[Stored records]
__________

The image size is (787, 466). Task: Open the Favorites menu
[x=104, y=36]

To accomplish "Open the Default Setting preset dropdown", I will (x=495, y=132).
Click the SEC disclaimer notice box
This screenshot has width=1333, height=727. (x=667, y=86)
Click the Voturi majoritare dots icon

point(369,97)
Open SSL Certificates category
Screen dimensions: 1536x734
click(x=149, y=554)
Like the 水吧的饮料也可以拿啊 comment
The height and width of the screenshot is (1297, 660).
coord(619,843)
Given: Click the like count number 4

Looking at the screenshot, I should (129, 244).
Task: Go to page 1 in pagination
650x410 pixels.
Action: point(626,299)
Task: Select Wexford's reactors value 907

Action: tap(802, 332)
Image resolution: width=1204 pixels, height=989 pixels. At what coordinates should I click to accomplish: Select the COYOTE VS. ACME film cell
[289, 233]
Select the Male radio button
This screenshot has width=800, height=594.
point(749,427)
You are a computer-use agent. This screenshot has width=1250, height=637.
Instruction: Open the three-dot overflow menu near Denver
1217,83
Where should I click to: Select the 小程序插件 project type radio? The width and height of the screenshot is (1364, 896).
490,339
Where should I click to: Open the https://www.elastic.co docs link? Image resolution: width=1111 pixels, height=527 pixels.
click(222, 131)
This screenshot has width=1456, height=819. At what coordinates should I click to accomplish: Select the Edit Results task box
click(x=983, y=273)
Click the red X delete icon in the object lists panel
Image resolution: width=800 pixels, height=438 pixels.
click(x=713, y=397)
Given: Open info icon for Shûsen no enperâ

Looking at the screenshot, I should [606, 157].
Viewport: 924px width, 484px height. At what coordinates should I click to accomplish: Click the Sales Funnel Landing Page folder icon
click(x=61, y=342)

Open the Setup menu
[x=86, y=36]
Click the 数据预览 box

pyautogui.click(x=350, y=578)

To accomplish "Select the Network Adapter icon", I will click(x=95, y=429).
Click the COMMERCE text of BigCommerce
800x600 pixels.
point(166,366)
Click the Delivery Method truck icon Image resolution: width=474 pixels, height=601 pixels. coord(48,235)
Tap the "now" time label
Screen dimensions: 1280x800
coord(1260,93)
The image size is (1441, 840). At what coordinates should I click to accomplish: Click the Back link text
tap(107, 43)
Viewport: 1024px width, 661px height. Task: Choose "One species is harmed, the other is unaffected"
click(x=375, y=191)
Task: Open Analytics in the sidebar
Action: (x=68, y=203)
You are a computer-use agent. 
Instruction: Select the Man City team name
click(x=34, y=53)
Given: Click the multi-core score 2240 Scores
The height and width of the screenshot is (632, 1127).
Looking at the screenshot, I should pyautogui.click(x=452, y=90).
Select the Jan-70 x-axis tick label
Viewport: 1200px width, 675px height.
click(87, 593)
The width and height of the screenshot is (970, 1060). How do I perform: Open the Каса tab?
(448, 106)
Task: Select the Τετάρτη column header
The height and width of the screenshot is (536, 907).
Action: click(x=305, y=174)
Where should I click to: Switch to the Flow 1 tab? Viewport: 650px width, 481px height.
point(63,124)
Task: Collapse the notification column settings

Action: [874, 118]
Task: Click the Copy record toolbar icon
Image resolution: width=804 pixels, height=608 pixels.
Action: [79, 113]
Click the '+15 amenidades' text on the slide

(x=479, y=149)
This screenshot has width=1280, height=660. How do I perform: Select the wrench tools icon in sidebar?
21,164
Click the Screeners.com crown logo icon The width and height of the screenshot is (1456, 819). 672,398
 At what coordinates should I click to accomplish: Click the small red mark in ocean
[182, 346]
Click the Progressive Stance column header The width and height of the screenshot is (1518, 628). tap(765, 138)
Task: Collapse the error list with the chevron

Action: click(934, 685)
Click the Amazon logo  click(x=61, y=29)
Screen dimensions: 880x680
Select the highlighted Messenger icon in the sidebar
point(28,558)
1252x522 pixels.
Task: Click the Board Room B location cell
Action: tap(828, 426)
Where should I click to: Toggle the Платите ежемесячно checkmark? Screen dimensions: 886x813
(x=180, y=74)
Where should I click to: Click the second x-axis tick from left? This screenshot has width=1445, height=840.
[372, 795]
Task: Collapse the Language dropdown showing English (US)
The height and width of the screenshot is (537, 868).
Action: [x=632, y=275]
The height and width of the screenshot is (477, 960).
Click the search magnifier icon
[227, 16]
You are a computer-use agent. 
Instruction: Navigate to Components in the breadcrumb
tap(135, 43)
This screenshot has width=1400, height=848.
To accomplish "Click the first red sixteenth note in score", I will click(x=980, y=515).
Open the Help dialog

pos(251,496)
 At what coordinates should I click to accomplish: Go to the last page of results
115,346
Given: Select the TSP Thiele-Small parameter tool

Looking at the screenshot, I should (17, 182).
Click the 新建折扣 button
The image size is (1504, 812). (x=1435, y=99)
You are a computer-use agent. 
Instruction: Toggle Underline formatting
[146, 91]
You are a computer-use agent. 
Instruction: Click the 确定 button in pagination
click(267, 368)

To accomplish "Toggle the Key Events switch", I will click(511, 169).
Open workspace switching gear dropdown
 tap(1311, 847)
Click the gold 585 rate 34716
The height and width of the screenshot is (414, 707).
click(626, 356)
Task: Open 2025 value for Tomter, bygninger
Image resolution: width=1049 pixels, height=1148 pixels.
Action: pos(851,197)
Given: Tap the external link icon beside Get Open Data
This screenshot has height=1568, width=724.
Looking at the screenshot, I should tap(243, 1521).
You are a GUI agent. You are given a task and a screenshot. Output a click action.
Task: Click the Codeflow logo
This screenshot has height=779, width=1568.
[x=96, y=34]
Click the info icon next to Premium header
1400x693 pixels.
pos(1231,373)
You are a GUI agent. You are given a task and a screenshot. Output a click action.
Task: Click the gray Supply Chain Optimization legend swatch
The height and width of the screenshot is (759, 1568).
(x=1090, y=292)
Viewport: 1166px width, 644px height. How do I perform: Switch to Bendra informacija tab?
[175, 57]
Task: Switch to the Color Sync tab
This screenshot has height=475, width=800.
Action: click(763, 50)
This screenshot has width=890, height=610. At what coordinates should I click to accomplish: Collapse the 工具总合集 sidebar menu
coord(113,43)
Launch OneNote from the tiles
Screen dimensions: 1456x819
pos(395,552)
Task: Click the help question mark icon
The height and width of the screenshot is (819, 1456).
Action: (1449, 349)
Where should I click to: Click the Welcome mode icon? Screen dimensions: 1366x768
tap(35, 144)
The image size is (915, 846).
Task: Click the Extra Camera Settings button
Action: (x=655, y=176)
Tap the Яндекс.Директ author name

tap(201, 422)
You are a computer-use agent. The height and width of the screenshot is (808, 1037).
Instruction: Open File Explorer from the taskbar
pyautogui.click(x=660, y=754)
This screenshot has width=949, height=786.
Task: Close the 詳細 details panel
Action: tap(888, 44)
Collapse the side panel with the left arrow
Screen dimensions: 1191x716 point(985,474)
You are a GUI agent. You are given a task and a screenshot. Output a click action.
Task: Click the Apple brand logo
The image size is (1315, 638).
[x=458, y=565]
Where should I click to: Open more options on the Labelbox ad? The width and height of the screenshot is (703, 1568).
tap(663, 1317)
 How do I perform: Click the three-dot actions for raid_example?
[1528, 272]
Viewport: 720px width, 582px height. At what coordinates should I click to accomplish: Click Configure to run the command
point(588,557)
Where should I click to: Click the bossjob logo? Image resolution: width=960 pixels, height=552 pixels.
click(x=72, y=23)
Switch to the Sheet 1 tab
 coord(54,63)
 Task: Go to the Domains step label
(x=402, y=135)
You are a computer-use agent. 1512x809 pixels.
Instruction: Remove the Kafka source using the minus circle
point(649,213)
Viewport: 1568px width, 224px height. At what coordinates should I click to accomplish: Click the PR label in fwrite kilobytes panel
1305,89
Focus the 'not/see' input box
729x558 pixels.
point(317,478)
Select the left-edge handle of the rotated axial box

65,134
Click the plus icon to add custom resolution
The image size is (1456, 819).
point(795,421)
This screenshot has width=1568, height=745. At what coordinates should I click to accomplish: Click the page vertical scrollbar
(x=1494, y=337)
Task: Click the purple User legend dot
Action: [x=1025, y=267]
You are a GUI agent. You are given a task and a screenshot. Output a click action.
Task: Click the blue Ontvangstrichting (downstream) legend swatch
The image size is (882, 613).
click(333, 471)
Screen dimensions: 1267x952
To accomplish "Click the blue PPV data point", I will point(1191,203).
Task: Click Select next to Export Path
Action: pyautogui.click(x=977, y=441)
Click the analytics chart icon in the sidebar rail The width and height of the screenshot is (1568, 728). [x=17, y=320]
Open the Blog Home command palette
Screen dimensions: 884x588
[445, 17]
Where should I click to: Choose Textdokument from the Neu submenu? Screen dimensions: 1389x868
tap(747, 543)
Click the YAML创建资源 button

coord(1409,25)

__________

### PROBLEM DESCRIPTION
Print the lines between the line holding "Task: Collapse the Language" and the line holding "The image size is (1504, 812). (x=1435, y=99)", inclusive, reproducing them without any change.

### COMPLETE RESPONSE
Task: Collapse the Language dropdown showing English (US)
The height and width of the screenshot is (537, 868).
Action: [x=632, y=275]
The height and width of the screenshot is (477, 960).
Click the search magnifier icon
[227, 16]
You are a computer-use agent. 
Instruction: Navigate to Components in the breadcrumb
tap(135, 43)
This screenshot has width=1400, height=848.
To accomplish "Click the first red sixteenth note in score", I will click(x=980, y=515).
Open the Help dialog

pos(251,496)
 At what coordinates should I click to accomplish: Go to the last page of results
115,346
Given: Select the TSP Thiele-Small parameter tool

Looking at the screenshot, I should (17, 182).
Click the 新建折扣 button
The image size is (1504, 812). (x=1435, y=99)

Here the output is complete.